高分解能な光学衛星やSAR衛星のデータが用意される

左がRGBでの可視化、右が植生データとのかけあわせ

人流データを組み合わせた例

 今回は開発環境もクラウド上で実装した。これまでは衛星データをダウンロードし、機械学習を使うのであれば、GPU搭載のサーバーを調達する必要があった。しかし、Tellusでは、Jupiter Notebookをベースに、Pythonでそのまま開発できる。「宇宙から見たデータを見ることで、どこに雪が降っているか、その雪がサラサラなのか、カチカチなのかを見極めることができる」と田中氏は語る。

トレーニングの申し込みは1000人超!Tellusにはすでにユーザーがいる

 TellusはインターフェイスとしてのOSや開発環境、バックエンドのコンピュートインフラのみならず、ユーザーを開発するためのさまざまな仕掛けが用意されている。衛星データ利活用のナレッジを発信するオウンドメディア「宙畑(そらばたけ)」もその施策の1つだ。Tellusといっしょに育てた結果、去年に比べてUU7400も2万3400になり、PVも2.5倍に膨らんだという。

オウンドメディア「宙畑」も成長中

 また、SIGNATEと組んで「Tellus Satellite Challange」というコンテストも実施した。2回のコンテストの投稿者は233人、述べ投稿数も3975件にまで及んでいる。さらに技術トレーニング「Tellus Satellite Boot Camp」も実施しており、東京、大阪、福岡、山口、札幌で165人が受講した。申込件数は1000人を超えており、関心の高さが伺える。「通常、サービスのローンチはこれから開発者を増やしますという話になりますが、Tellusに関してはもう開発者がいます」と田中氏は語る。

 最後、田中氏はTellusの新しさとして、「高解像度・高精度の衛星データが無償で利用できる」「解析のための高性能なコンピューティング環境がセットで提供される」「できたものが商用利用できる」の3つを挙げた。

xData Allianceには新たにシスコとシャープが参加

 続いてさくらインターネット フェローの小笠原治氏は、Tellusの開発や利用促進を目的とした「xData Allience」について説明した。

さくらインターネット フェロー 小笠原治氏

 昨年、Tellusの発表とともにスタートしたxData Allianceは21社でスタート。
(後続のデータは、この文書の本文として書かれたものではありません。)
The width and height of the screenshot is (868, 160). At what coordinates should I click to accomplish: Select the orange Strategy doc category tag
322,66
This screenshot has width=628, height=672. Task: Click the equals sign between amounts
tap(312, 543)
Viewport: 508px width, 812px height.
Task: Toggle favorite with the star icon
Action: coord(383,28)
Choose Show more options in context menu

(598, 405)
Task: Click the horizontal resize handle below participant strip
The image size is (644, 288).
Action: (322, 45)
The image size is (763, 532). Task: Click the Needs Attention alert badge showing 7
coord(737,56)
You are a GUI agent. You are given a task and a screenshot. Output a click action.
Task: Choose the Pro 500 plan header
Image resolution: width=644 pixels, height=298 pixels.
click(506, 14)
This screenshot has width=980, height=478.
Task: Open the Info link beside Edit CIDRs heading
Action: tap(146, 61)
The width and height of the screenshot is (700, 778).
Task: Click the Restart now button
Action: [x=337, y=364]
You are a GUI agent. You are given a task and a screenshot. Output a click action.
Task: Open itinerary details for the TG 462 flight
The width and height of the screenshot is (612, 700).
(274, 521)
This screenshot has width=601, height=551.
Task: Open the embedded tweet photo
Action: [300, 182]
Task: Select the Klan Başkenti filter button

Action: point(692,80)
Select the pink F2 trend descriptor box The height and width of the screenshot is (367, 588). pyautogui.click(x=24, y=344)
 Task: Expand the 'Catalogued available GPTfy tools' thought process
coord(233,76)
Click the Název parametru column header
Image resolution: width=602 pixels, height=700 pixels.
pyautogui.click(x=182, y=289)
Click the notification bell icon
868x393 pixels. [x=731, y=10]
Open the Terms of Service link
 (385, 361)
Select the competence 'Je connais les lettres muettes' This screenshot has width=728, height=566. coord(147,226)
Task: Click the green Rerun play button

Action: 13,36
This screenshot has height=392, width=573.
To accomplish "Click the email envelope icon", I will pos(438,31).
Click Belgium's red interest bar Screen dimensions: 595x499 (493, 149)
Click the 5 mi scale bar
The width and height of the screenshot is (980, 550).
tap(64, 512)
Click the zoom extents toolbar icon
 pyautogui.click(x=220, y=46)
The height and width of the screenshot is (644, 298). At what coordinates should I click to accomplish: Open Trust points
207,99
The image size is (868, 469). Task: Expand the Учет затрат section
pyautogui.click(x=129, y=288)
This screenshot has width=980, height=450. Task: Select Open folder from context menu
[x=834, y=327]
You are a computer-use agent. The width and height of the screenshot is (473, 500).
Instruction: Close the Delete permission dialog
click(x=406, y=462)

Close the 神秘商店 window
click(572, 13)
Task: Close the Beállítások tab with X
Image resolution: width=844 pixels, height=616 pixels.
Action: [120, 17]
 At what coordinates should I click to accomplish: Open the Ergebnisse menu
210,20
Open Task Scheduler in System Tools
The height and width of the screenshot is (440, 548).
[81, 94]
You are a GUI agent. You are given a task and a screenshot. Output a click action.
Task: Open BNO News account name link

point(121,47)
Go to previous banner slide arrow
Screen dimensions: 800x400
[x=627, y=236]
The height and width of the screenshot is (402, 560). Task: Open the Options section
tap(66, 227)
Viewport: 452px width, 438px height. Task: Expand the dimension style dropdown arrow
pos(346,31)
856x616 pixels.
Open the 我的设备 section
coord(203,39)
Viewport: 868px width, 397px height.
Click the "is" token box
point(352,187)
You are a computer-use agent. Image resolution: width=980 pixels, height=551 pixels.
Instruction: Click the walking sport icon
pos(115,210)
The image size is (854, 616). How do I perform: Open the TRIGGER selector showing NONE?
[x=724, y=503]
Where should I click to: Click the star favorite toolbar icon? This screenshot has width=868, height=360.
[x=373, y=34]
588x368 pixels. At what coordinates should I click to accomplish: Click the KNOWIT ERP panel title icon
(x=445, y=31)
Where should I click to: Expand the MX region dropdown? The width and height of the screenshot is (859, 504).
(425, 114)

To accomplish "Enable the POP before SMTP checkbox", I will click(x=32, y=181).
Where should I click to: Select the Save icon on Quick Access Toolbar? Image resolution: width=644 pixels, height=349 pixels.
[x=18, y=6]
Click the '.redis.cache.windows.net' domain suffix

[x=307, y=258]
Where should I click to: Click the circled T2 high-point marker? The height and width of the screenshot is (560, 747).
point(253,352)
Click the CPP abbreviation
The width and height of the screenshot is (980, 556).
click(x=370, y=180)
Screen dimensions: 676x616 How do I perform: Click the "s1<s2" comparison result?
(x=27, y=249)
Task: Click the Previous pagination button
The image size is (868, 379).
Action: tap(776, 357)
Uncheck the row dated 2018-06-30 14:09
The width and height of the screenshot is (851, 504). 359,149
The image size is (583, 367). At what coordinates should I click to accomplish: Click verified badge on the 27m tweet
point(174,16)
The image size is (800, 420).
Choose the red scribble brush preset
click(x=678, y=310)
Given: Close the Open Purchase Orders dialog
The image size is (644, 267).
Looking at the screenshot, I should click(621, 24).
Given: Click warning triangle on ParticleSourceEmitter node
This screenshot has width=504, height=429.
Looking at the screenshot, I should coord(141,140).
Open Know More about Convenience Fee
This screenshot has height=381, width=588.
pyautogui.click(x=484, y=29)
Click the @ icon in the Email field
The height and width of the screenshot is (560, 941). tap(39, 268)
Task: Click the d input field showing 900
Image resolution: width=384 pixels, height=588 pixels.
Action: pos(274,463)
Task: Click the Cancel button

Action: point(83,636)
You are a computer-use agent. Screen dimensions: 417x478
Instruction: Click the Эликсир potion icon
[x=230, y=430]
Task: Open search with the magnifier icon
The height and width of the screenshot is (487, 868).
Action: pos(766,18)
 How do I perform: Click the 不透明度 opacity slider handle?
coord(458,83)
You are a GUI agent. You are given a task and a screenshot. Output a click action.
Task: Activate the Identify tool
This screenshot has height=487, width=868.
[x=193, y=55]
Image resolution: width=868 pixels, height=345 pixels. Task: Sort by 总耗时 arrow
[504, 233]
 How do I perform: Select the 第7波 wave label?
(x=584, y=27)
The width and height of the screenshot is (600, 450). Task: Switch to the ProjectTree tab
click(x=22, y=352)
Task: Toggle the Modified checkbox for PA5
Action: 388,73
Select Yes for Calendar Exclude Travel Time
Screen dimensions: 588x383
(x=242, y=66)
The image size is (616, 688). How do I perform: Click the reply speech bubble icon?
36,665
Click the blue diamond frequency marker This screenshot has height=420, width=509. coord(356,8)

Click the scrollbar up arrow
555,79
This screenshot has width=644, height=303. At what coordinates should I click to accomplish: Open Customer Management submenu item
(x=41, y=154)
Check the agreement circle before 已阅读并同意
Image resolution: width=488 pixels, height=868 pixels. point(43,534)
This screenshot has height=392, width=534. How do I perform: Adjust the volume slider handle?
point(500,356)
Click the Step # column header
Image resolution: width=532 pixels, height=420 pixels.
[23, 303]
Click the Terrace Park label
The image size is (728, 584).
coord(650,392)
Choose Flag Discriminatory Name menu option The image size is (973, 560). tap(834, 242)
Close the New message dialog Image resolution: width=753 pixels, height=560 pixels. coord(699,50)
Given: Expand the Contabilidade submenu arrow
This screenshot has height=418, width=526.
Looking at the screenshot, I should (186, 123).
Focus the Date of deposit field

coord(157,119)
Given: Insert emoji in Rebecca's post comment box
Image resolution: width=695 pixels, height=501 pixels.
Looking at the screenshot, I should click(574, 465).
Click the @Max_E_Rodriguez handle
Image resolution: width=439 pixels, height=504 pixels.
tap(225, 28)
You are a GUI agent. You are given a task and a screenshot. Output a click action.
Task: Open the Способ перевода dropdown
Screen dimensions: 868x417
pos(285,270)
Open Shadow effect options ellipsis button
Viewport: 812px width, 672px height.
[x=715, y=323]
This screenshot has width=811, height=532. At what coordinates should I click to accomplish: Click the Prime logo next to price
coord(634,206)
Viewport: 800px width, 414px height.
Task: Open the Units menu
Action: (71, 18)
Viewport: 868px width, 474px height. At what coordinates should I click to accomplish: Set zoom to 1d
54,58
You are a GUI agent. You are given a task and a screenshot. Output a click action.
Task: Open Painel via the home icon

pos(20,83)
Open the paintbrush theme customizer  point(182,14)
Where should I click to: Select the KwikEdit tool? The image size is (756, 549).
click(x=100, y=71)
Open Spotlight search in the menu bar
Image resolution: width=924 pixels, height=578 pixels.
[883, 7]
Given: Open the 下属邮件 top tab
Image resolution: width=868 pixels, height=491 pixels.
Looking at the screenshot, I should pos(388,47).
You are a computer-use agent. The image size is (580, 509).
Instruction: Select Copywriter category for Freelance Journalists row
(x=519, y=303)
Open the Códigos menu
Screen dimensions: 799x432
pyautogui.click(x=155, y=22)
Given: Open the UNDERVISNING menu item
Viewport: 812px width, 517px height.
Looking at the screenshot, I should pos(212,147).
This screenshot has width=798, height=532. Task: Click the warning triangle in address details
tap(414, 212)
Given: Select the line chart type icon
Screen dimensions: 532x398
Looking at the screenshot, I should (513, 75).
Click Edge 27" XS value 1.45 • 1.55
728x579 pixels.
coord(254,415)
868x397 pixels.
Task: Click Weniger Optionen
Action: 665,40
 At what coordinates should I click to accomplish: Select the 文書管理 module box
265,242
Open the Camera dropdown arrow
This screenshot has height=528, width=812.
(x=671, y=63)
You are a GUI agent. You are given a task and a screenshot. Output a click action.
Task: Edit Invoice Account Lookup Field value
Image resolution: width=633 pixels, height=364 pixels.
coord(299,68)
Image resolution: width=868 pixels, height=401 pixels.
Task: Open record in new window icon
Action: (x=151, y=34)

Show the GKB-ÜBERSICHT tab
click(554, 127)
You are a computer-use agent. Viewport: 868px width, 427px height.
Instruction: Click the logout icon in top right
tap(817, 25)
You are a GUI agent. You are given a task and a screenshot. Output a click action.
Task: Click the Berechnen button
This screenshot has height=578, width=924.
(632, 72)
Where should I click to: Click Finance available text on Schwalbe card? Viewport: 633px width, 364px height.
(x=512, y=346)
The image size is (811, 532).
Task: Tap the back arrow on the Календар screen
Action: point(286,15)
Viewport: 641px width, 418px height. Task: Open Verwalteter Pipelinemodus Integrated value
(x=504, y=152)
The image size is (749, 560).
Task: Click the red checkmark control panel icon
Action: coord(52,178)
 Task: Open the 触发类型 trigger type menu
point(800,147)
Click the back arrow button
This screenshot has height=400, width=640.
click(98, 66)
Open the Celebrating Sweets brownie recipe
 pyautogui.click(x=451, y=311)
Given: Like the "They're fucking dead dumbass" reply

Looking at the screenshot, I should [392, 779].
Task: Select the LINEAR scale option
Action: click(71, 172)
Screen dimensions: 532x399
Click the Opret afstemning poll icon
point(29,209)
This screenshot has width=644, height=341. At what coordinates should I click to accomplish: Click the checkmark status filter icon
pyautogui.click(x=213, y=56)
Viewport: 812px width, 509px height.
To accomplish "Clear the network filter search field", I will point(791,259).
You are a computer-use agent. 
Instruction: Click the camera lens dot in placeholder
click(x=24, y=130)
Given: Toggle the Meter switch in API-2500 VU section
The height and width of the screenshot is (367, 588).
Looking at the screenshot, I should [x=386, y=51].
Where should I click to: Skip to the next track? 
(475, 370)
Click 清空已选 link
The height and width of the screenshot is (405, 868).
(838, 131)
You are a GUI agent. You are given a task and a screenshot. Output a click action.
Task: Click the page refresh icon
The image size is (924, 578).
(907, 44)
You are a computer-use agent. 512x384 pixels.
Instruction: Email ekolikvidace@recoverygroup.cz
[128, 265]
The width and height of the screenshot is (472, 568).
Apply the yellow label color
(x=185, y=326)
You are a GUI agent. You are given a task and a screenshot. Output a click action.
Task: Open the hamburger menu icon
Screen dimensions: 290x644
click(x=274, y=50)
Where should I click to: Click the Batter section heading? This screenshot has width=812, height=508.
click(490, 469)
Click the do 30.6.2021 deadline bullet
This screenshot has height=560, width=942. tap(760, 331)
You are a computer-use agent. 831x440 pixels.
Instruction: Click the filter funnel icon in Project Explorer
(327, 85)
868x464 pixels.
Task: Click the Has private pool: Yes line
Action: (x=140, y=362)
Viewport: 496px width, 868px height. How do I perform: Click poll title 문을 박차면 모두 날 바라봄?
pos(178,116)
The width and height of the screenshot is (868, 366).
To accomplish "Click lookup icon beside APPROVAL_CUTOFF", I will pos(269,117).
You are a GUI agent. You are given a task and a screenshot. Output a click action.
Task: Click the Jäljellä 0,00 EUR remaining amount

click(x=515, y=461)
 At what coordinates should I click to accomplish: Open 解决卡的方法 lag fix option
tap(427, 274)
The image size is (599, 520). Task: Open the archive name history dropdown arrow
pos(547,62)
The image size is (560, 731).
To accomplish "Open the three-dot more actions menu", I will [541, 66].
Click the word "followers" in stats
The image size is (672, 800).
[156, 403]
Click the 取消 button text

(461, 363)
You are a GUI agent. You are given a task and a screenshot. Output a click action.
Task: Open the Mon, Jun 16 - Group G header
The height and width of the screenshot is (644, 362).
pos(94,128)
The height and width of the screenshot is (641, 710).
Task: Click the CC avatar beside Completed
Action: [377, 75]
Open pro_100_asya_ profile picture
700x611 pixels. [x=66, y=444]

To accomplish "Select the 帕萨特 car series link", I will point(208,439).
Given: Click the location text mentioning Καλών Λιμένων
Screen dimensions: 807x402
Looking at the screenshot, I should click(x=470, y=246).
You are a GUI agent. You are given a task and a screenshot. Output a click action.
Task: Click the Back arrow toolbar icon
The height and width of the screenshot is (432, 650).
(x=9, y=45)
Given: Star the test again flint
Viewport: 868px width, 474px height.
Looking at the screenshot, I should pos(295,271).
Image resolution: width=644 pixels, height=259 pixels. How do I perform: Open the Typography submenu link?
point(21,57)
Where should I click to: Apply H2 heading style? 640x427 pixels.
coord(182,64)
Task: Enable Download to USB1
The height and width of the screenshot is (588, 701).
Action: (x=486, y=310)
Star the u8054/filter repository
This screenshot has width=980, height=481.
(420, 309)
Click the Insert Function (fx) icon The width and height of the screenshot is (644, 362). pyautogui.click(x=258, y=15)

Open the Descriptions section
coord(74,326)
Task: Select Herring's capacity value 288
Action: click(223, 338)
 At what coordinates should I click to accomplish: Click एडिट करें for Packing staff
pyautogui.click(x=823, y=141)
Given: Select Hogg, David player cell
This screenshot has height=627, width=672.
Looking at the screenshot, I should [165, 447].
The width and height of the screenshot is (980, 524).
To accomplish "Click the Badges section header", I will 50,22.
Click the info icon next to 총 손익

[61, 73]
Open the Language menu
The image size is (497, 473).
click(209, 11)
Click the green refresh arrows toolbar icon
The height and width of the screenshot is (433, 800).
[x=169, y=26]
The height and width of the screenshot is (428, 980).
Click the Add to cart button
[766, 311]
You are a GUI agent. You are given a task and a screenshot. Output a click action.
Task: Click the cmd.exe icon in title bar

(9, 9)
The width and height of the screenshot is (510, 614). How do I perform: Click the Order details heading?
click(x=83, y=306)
データ利活用・収集をメインとする企業ならず、スタートアップの参加を促進するベンチャーキャピタルや、ディープラーニングを駆使するAI系の企業も参加しているという。

 たとえば、メルカリの研究開発組織であるR4Dでは、衛星データを利用して植生や土壌などの地表面を検証し、営農による変化量や効果量を数値化する技術を研究中。また、メタップスは衛星データとブロックチェーンを用いて仮想空間にもう一つの「地球」を作る「EXA(エクサ)」というプロジェクトを推進している。

 また、同日付でシスコとシャープの参加が発表され、アライアンスへの参加は23社となった。シャープは「SHARP 8K Lab」で培ってきたデジタル画像のアップコンバージョン技術とAIを活用し、衛星データを高解像データに変換。これにより、Tellusをより使いやすくするという。

xData Allieanceにはシスコとシャープが新たに参加

 世界的に成長を続ける宇宙産業の業界において、米国では1000以上のスタートアップが生まれているが、日本では30にとどまるという。こうした中、ユーザー開発を掲げたTellusによって、どんな新しいビジネスが生まれるのか? AIやIoTを用いたデータの利活用やインフラ事業者であるさくらインターネットの新しいチャレンジという点でも関心は尽きない。